### Source records

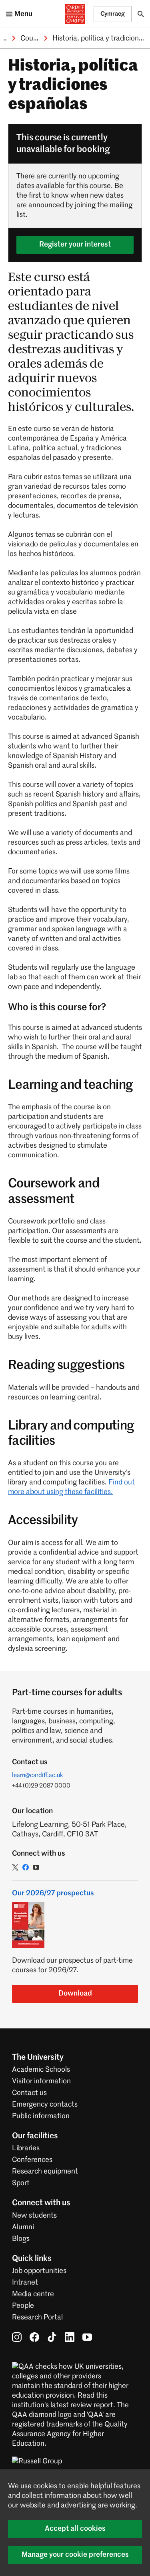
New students (34, 2215)
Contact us (29, 2093)
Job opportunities (39, 2271)
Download (75, 1993)
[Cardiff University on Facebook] (34, 2337)
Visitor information (41, 2081)
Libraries (26, 2148)
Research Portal (37, 2317)
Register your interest (75, 244)
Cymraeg (112, 14)
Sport (21, 2183)
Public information (41, 2116)
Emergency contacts (45, 2104)
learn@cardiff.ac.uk (37, 1775)
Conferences (32, 2160)
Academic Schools (41, 2069)
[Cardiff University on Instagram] (17, 2337)
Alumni (23, 2227)
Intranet (25, 2282)
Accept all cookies (75, 2528)
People (23, 2305)
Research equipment (45, 2171)
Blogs (21, 2238)
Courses (33, 38)
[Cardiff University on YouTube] (87, 2337)
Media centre (33, 2294)
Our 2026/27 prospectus (53, 1893)
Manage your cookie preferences (75, 2554)
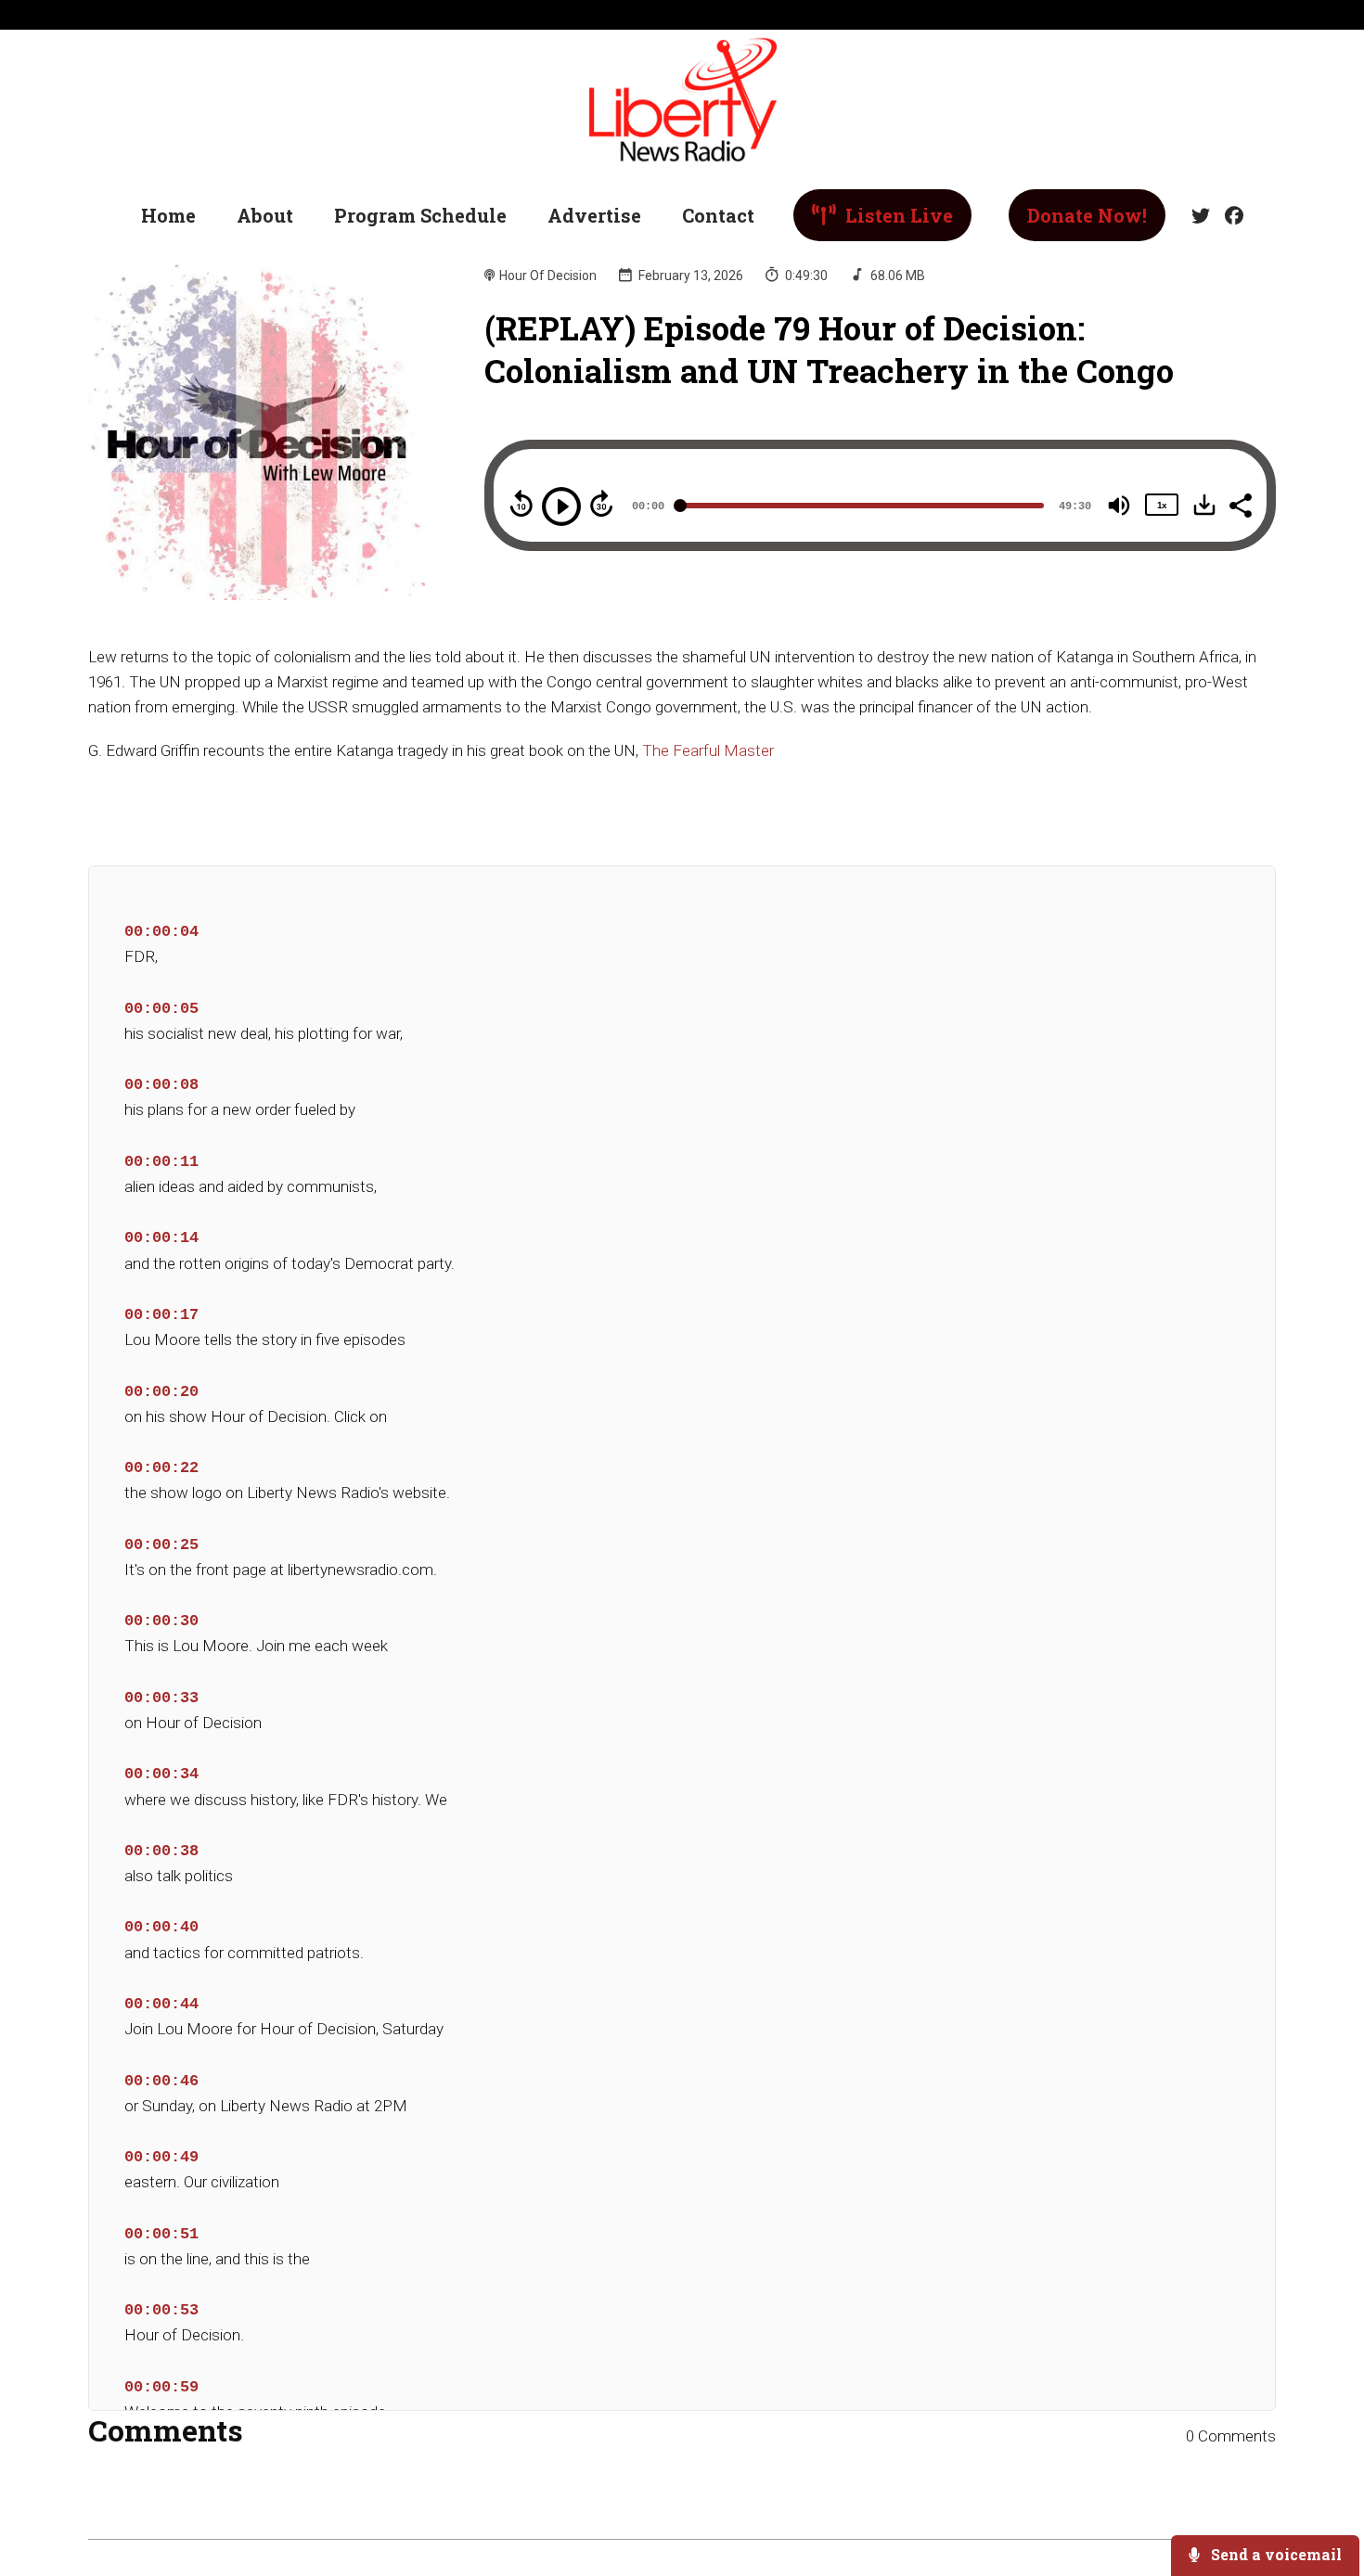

### What you need to do
The response should consist of the lines above from the first through the one containing "Accept all cookies (75, 2528)", transcribed exactly, with every picture left out.

### Solution to the exercise
New students (34, 2215)
Contact us (29, 2093)
Job opportunities (39, 2271)
Download (75, 1993)
[Cardiff University on Facebook] (34, 2337)
Visitor information (41, 2081)
Libraries (26, 2148)
Research Portal (37, 2317)
Register your interest (75, 244)
Cymraeg (112, 14)
Sport (21, 2183)
Public information (41, 2116)
Emergency contacts (45, 2104)
learn@cardiff.ac.uk (37, 1775)
Conferences (32, 2160)
Academic Schools (41, 2069)
[Cardiff University on Instagram] (17, 2337)
Alumni (23, 2227)
Intranet (25, 2282)
Accept all cookies (75, 2528)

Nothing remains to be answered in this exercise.